When I ask Navarro if the group has tilted left of late, as Grine charged, she says: “Probably Gary tilted right.” In the face of Grine’s criticism, Civilized Conversations is hardly backing off its fondness for politics. The group occasionally discusses other topics, a legacy Grine can say he left them. Shortly after starting Politics and Religion, he was inviting speakers on Hinduism, Buddhism, Taoism, Islam, fundamentalist Christianity, the Jehovah’s Witnesses, Mormons, and Baha’is. Eventually, after boning up, he would give the group introductory talks on Aristotle, Rousseau, Kant, and Nietzsche, among other well-known philosophers.
Meeting of the Minds, Grine’s new group, struggled to get off the ground last summer, most often attracting only four or five participants per meeting. The problem may have been that the meetings were first held on Friday evenings. Since the move to Wednesdays, attendance has improved and is now hovering at around eight or nine participants, a number Grine finds conducive to good discussion.
∗ ∗ ∗
A former participant in Politics and Religion, who wishes to remain anonymous, tells me by phone that when Grine first became interested in starting a discussion group, “he wanted to better himself, to talk to others who knew more than he did about various topics. So he gathered a few people about him, which became the first group’s core. It was kind of a social experiment.”

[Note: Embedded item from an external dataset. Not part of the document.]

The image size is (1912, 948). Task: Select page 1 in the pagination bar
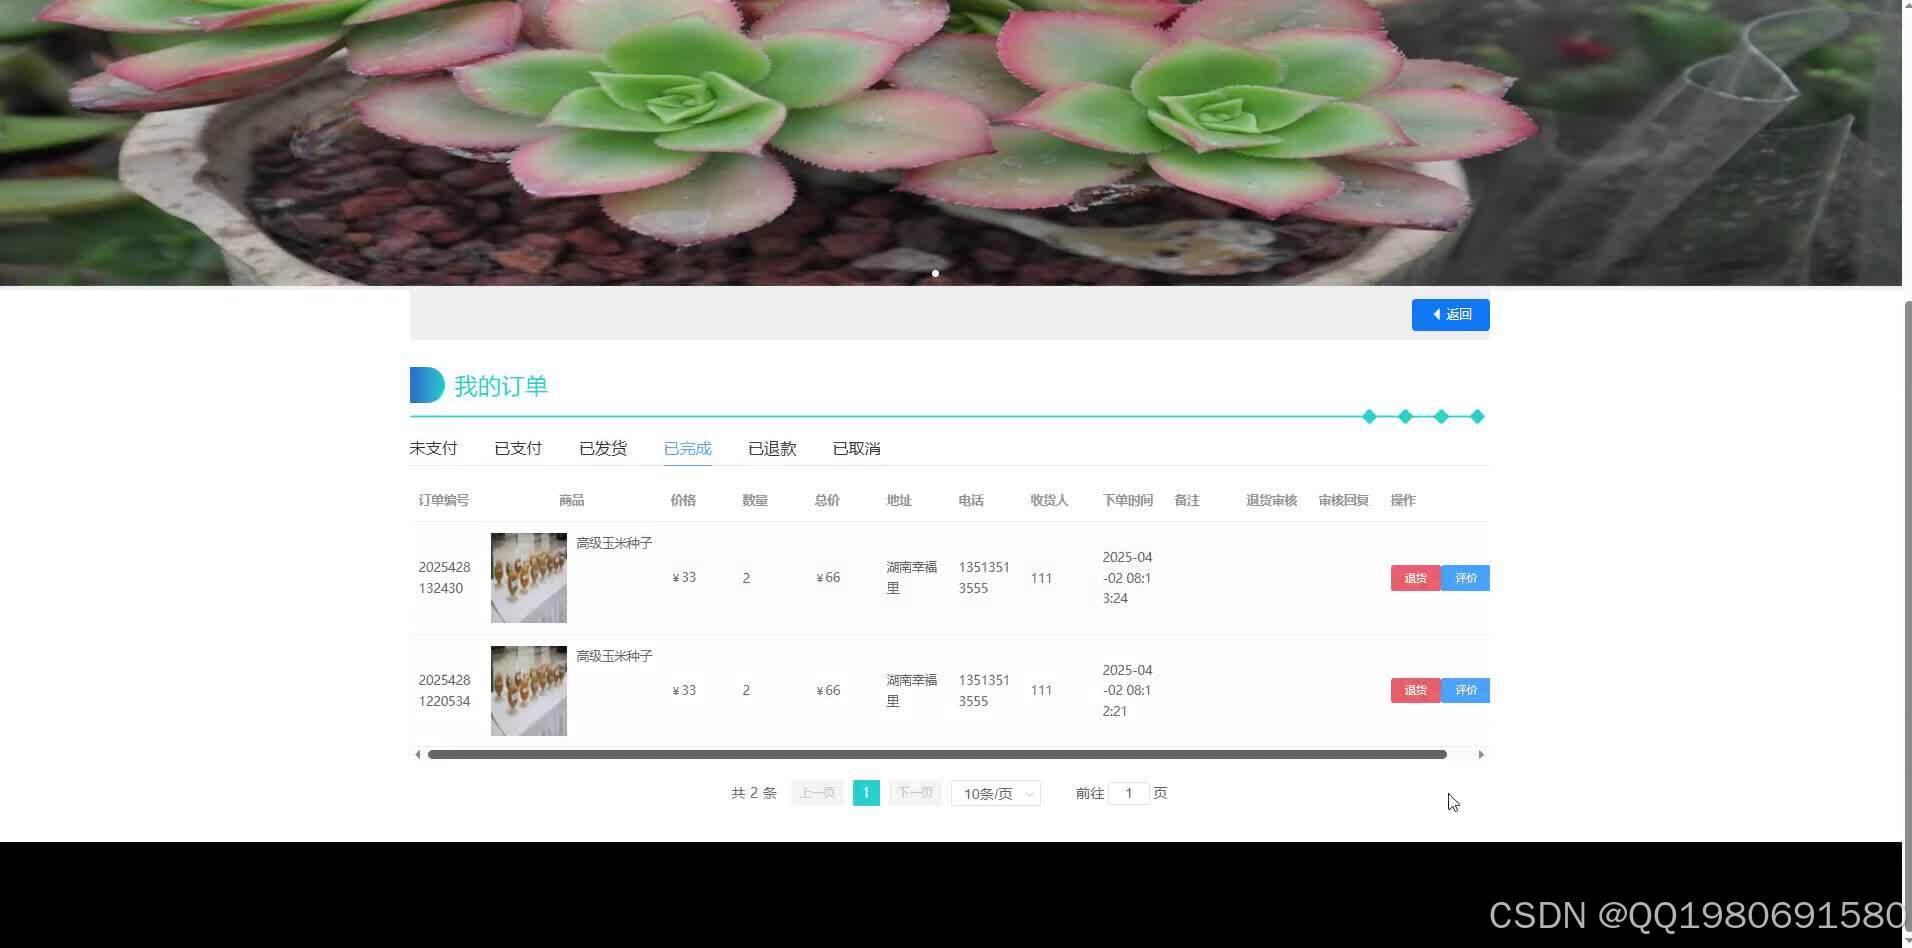click(865, 792)
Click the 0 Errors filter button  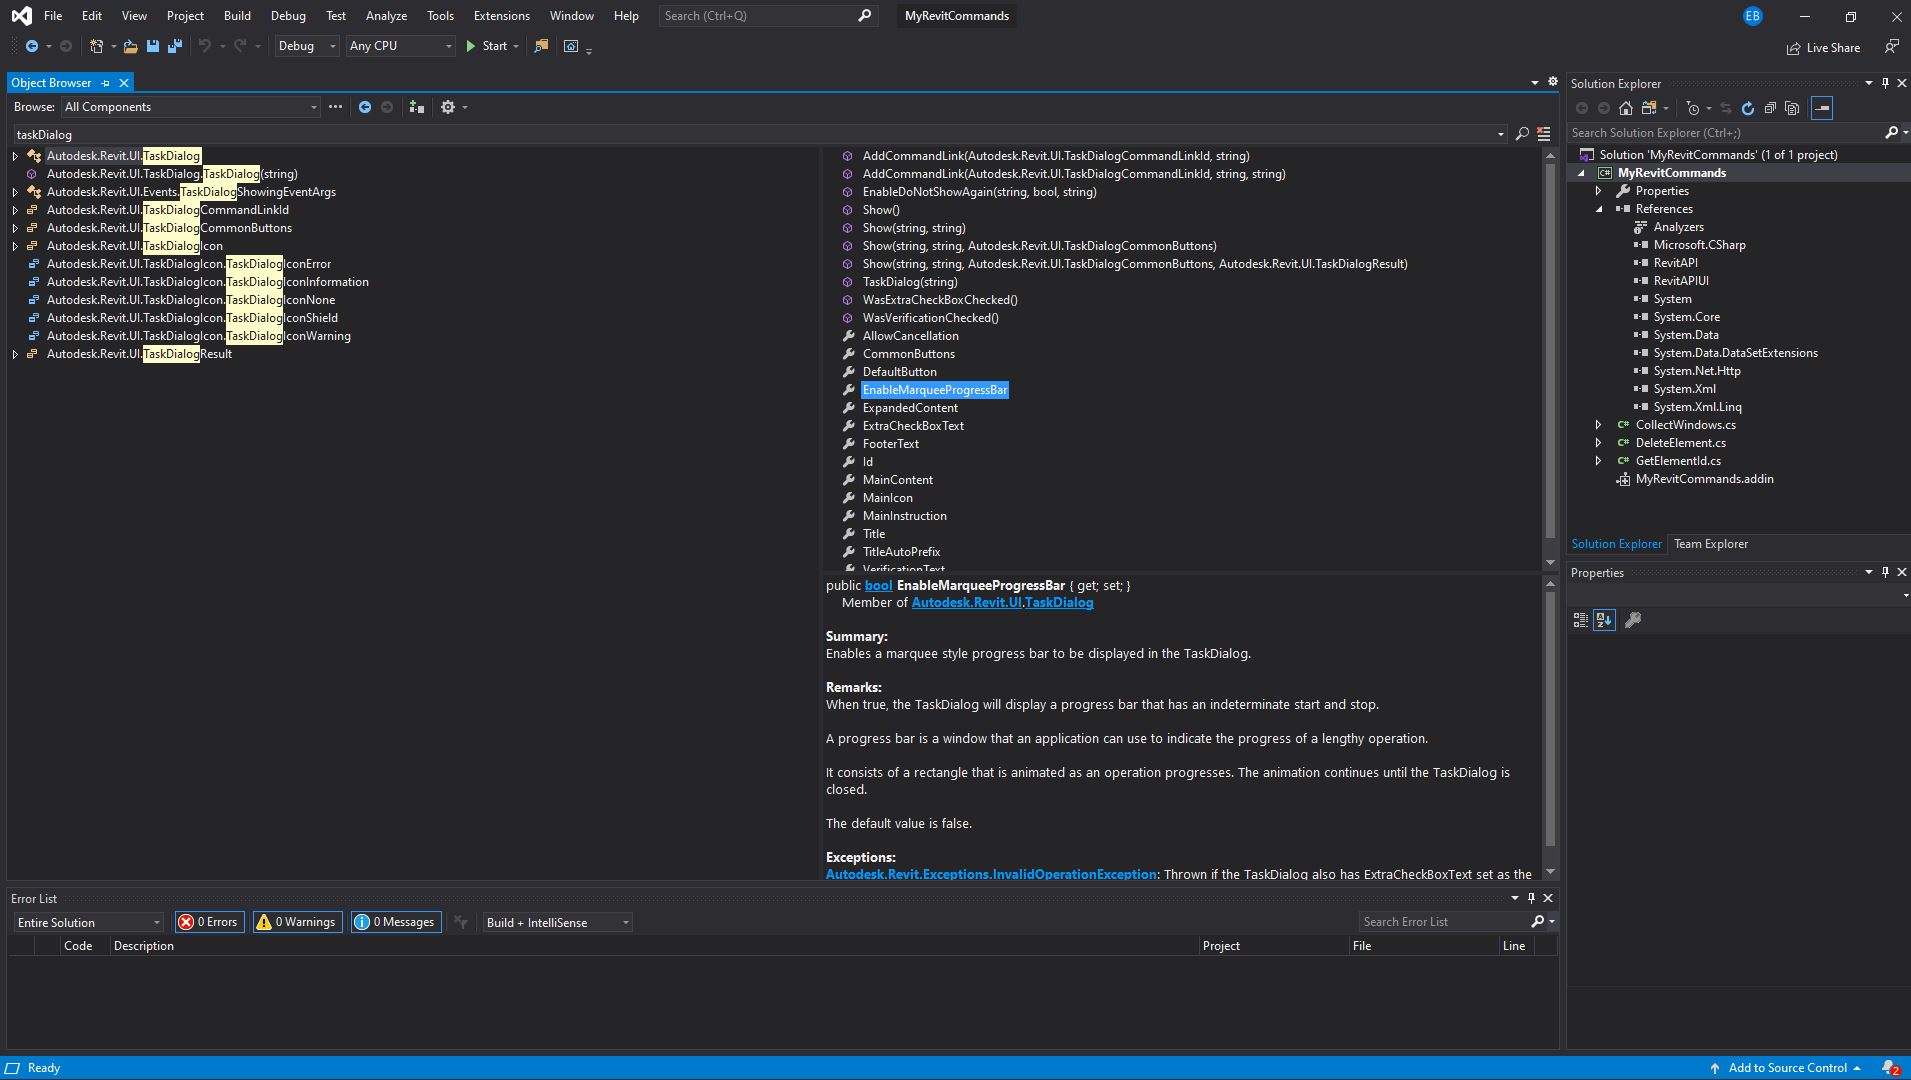click(209, 922)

The group’s ideal, says this man, was that along with contributing your thoughts, “you must passionately listen. Gary would say that the group was for personal change and for the brain to get a workout. But it was also a civic workout, something to help people become good citizens. I usually attended to participate on specific topics because sometimes the other talk drove me crazy. Conspiracy theories were especially maddening. And sometimes people said things harshly. The attack mode just doesn’t work well in a discussion group. Neither does an insistence that only you could possibly have a worthwhile view.”
The policy of the meetings has always been to allow anyone to come and stay, as long as they are polite. That means addressing the group only when the moderator acknowledges your raised hand, limiting your speaking time to two minutes, and not chattering with others while the speaker is making points.